*** Opening of RECORD SET ***
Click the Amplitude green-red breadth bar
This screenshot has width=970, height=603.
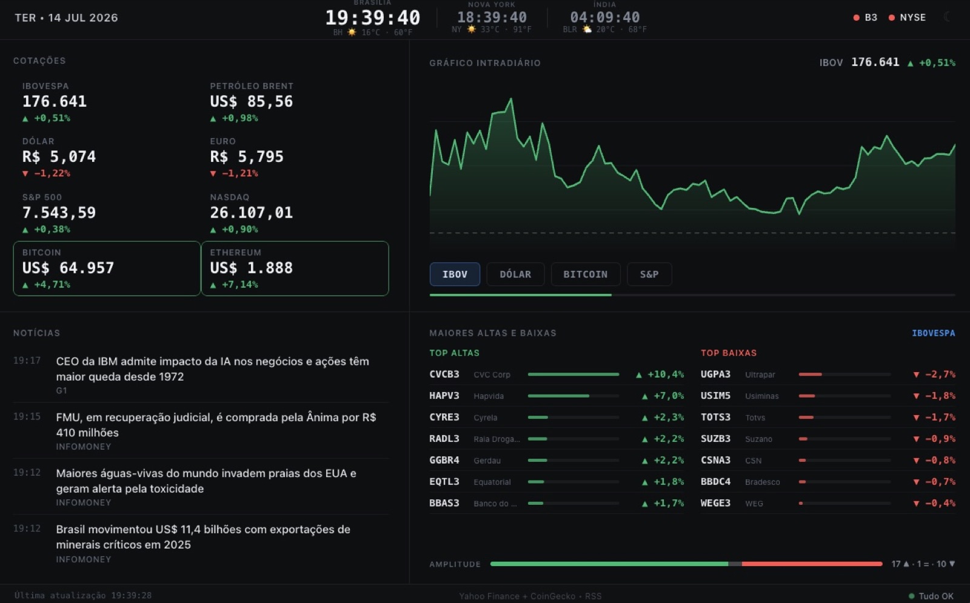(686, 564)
*** Close of RECORD SET ***
*** Opening of RECORD SET ***
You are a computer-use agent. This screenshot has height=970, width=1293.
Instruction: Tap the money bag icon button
*** Close of RECORD SET ***
> [REQUIRED ACTION]
Among the entries above, the line containing "You are a computer-use", the line containing "Instruction: Tap the money bag icon button", and all lines between them are to be restated word for word; nothing else belongs in the reply.

> [RESULT]
You are a computer-use agent. This screenshot has height=970, width=1293.
Instruction: Tap the money bag icon button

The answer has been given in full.